Re: Measures to cap price increases on prescription drugs and to enhance
the transparency of R&D costs.

Knowledge Ecology International (KEI) offers the following comments on
H.R.2113 – Prescription Drug STAR Act,1 as well as H.R. 1093, the Stop
Price Gouging Act,2 and H.R.2296, the FAIR Drug Pricing Act of 2019.3

Specifically, our comments concern two issues addressed in various bills:
(1) the regulation of price increases for drugs on the market, and (2) the
obligations on drug manufacturers to provide disclosures of the factors
that are relevant to the price of a drug.


(1) Regulation of price increases for drugs on the market.

In the current version of H.R. 2113, a company is free to increase the
price of a prescription drug, so long as the company provides a
justification for the increase, when the increase exceeds certain
thresholds. The thresholds are a combination of the annual cost of the drug
and a high percent increase in the price.

We would prefer a simpler system, similar to that proposed in H.R. 1093 and
used in several other countries, which limits the increases in the price to
the general rate of inflation. Exceptions to the limits could be permitted,
but only with the approval of the Secretary of Health and Human Services
(HHS), based upon a compelling and legitimate justification.

These are some international examples of caps on price increases.
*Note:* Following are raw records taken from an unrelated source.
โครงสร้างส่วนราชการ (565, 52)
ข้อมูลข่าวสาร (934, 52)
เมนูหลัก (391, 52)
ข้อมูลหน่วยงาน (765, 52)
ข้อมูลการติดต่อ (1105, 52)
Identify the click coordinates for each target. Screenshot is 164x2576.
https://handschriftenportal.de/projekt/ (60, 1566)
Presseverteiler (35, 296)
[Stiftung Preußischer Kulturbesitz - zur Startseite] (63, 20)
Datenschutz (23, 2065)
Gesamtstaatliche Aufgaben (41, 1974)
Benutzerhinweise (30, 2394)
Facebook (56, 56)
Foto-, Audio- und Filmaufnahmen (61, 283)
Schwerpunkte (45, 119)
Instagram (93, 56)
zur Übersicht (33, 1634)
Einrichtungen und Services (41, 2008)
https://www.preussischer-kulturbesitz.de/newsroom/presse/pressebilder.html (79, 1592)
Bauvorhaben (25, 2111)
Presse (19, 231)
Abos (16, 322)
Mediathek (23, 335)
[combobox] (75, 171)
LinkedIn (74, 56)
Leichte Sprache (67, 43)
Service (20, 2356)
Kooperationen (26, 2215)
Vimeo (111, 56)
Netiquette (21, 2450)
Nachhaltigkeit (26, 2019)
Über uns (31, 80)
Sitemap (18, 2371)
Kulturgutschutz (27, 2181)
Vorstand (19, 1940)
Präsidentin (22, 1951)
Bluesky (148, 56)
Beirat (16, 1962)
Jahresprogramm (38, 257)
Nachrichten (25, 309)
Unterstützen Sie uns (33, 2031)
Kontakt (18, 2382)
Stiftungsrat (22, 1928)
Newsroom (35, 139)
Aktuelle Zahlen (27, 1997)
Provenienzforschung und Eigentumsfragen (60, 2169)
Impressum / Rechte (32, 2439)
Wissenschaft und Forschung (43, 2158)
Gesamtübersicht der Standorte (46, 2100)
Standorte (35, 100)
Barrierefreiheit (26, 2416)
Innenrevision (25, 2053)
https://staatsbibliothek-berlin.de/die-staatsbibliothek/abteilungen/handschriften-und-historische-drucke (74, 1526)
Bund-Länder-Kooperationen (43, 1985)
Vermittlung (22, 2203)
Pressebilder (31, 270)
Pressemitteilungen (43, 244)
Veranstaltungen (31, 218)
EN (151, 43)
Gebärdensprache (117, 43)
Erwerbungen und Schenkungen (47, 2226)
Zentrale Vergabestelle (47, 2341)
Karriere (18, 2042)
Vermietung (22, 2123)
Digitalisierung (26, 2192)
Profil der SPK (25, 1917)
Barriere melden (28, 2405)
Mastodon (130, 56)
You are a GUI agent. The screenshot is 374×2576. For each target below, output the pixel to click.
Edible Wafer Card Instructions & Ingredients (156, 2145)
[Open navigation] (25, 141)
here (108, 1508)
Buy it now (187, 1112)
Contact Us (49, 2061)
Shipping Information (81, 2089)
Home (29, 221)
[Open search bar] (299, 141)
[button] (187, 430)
    - Australia. Price increases are not permitted in Australia, annual or
otherwise, other than in exceptional circumstances, such as large exchange
rate movements. Moreover, prices of patented products undergo statutory
reductions at 5 year intervals.4
    - Canada.5 The price of a patented medicine is not permitted to
increase more than the increase in the Consumer Price Index (CPI).
    - Germany.6 From the 2018 OECD report on drug pricing: “Legislation
also prohibits price increases, in that it requires manufacturers to grant
a rebate equalling any price increase versus prices on 1 August 2009. The
latter regulation, referred to as ‘price moratorium’ was extended through
2022, subject to an adjustment for inflation as of 2018, in the 2017 law
strengthening the pharmaceutical supply (Gesetz zur Stärkung der
Arzneimittelversorgung – AMVSG).”
    - France. Manufacturers are not allowed to increase prices of medicines
whose prices are regulated (e.g. medicines dispensed to outpatients or
medicines paid on top of DRG-payments in hospitals) unless they can justify
the need to increase prices.
    - United Kingdom. Price increases are not allowed in the UK post launch
unless “modulated” by reductions in prices of other drugs in a company’s
portfolio that render the change cost neutral. Price increases are allowed
but only after a Health Technology Assessment, however no company has used
this option to justify a price increase.

It should be noted that the United States is an outlier regarding the
freedom to increase prices beyond the general rate of inflation.7

The international experiences cited above generally extend these controls
on price increases to some but not all drugs. The situation in the United
States has a number of differences in the way the drug prices are
negotiated due to the multitude of buyers/reimbursement entities. The
Wholesale Acquisition Cost (WAC) does seem like a manageable and useful
metric for prices.

In order to enforce a ceiling on price increases, the government could
impose fines on companies (the approach in H.R. 1093), mandate rebates (as
in Germany) and/or terminate or shrink the term of patent or regulatory
exclusivities (as in H.R.1188/ S.366, bills that would shrink the term of
regulatory exclusivities).

One option the Congress should consider is progressive decreases in prices
for products or services (like CAR T) if, over time, global revenues exceed
benchmarks.

A number of drugs for rare diseases charge very high prices. The high
prices are tolerated and accepted, based upon the notion that the small
number of patients justifies an extraordinary price and reimbursement.
However, when a government-funded drug like Spinraza generates $1.7 billion
per year, or Solaris earns $3.6 billion in one year and more than $20
billion since introduction, price reductions are in order. Likewise, when a
product for a non-rare disease generates extraordinary revenues, it also
places enormous stress on health care budgets, and prices could be lowered
in order to curb excessive returns.

By looking at annual and cumulative global sales over time, policy makers
could target pricing interventions when returns are excessive, or when
extraordinary prices are no longer justified.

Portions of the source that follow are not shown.